SDTGisAnEvilWolefGenius · 08/07/2023 15:56

iminvestednow · 08/07/2023 14:30

daisychain01 · Today 04:43

You are probably right OP, it was bazaar behaviour, but your post sounds sneery and unkind to a couple who clearly were struggling with money and wanted to have a nice wedding so tried to make it unique but didn't have good social skills to realise how they came across. I'd say that was sad. They were disadvantaged, but as you say you hardly knew them and it didn't affect you so you've started a Jeremy-Kyle type thread to take the piss.

Not a good look.

Are you insane? If you can’t afford a high end wedding, don’t have one! You don’t invite friends to serve you! You cater to your budget! They deserve to be ridiculed as this is not acceptable behaviour, how do you know they were disadvantaged? It’s imperative that these people learn this is not the way to treat people.

@iminvestednow is 100% right, @daisychain01. If the bride and groom couldn’t afford a sit-down meal with paid wait-staff, then they should cut their coat to fit their cloth, and go for a less expensive option.

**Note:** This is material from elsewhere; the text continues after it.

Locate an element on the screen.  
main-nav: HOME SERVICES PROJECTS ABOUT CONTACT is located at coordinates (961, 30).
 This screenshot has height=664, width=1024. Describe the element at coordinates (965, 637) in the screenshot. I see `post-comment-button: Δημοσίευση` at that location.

You can have a lovely wedding without the expensive bits - I know, dh and I did - but asking your friends and family to be unpaid servants is pretty déclassé, and then letting your guests treat them so rudely is beyond the pale. Frankly even if they had been paying their wait staff, they should have insisted that their guests were polite to the staff, but letting them be so rude to people who were doing it as a favour is disgusting.

SpringNotSprung · 08/07/2023 15:57

@temperedolive, I'm surprised there wasn't a real murder. My mother would have wrung my neck at the family lunch.